Selon lui, les balises pour éviter les dérapages sont claires et suffisantes. À vouloir clarifier davantage [la notion de handicap], je pense que l'on complique les choses
, a-t-il dit.
Pas une mince affaire
Mme Hivon estime que toute la notion de handicap ne représente pas une mince affaire
ou de petits débats
.
Qui peut juger en vertu de quel principe? Serait-il plus souffrant, par exemple, de perdre l'usage de ses jambes que de perdre l'usage de sa vue ou de son ouïe? Qui va déterminer ça?
, s'est-elle questionnée, invitant les parlementaires à pousser leurs consultations en ligne.
Mme Hivon s'inquiète de ce que l'absence de définition ou de restrictions autour du terme handicap ouvre la porte à l'AMM à des cas de handicaps intellectuels graves et incurables où les personnes sont toujours aptes à consentir.
L'ancienne députée de Joliette estime que le Québec se tendrait un piège s'il décidait de s'harmoniser avec le gouvernement fédéral et le Code criminel.

L'ex-députée péquiste Véronique Hivon
Photo : Radio-Canada / Ivanoh Demers
On n'aurait jamais bougé en 2009, le Code criminel n'était pas ouvert à l'aide médicale à mourir. Et là, on ne bougerait pas sur la demande anticipée
, a affirmé Mme Hivon.
Le président de la Commission sur les soins de fin de vie, le Dr Michel Bureau, croit que de retirer le qualificatif de neuromoteur
risquerait d'inquiéter 98 % des gens ayant un handicap qui ne se sentent pas concernés actuellement.
Ils ne demanderont pas l'aide médicale à mourir, ils n'y ont jamais pensé, leur entourage n'y a jamais pensé.
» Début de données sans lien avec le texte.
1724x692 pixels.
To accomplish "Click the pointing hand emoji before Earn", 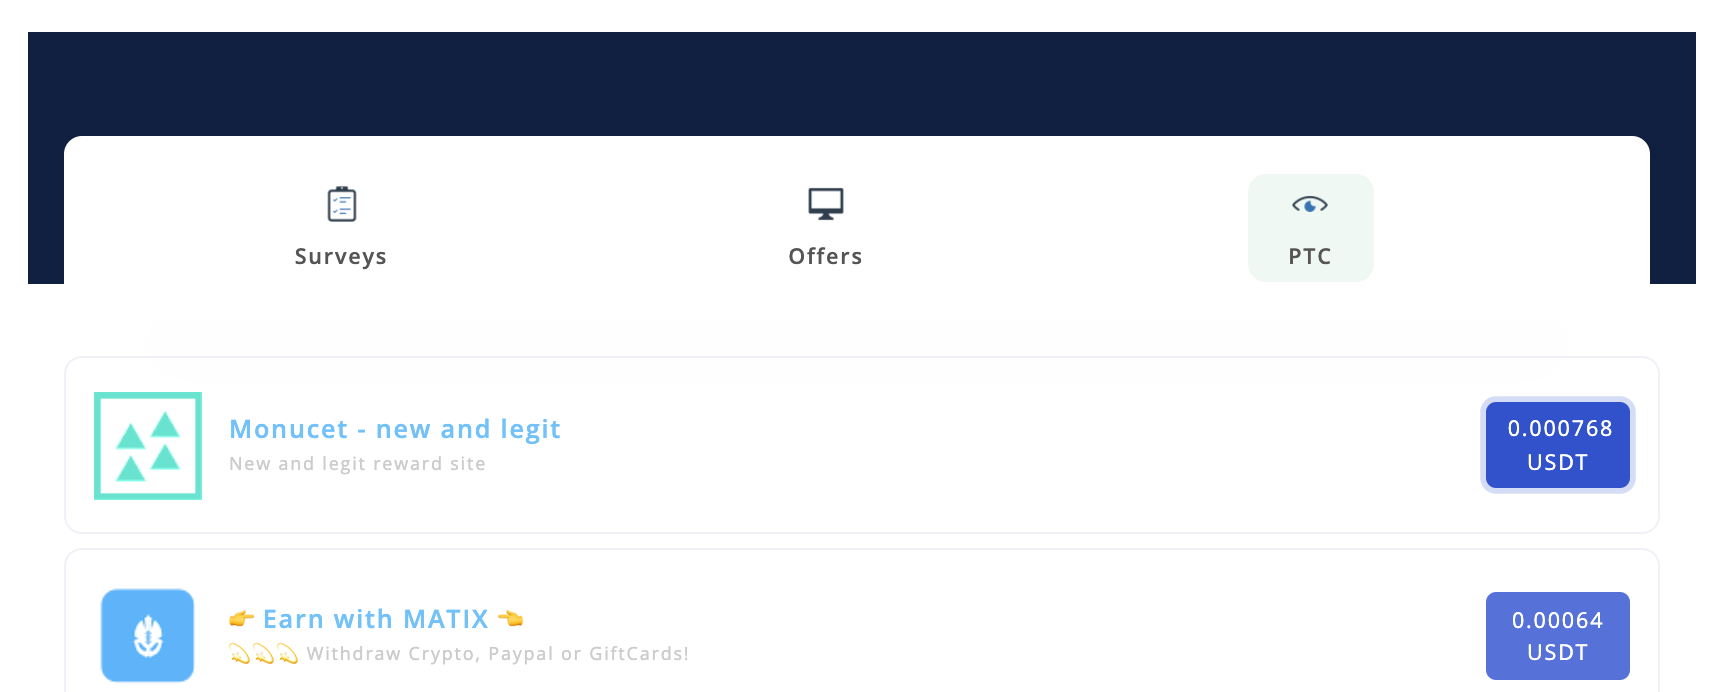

Et là vous allez leur demander. Je trouve que nous questionnons des gens qui ne veulent pas entendre la question
, a-t-il mentionné.
La ministre Bélanger a reconnu au bout de la première journée de consultations que la notion de handicap neuromoteur était loin de faire consensus. Sa mouture législative reprend l'intégralité du projet de loi 38 de son collègue de la Santé, Christian Dubé, dont l'adoption avait échoué en juin dernier.
L'opposition lui a reproché de l'avoir présenté trop tard et d'y avoir inclus justement une disposition surprise sur les handicaps neuromoteurs graves. Cette disposition avait été larguée, dans une tentative d'accélérer l'adoption de la pièce législative.
Mardi, des intervenants ont aussi incité les législateurs à clarifier les dispositions entourant le refus de recevoir l'AMM et l'implication des proches.
Les consultations doivent se poursuivre mercredi.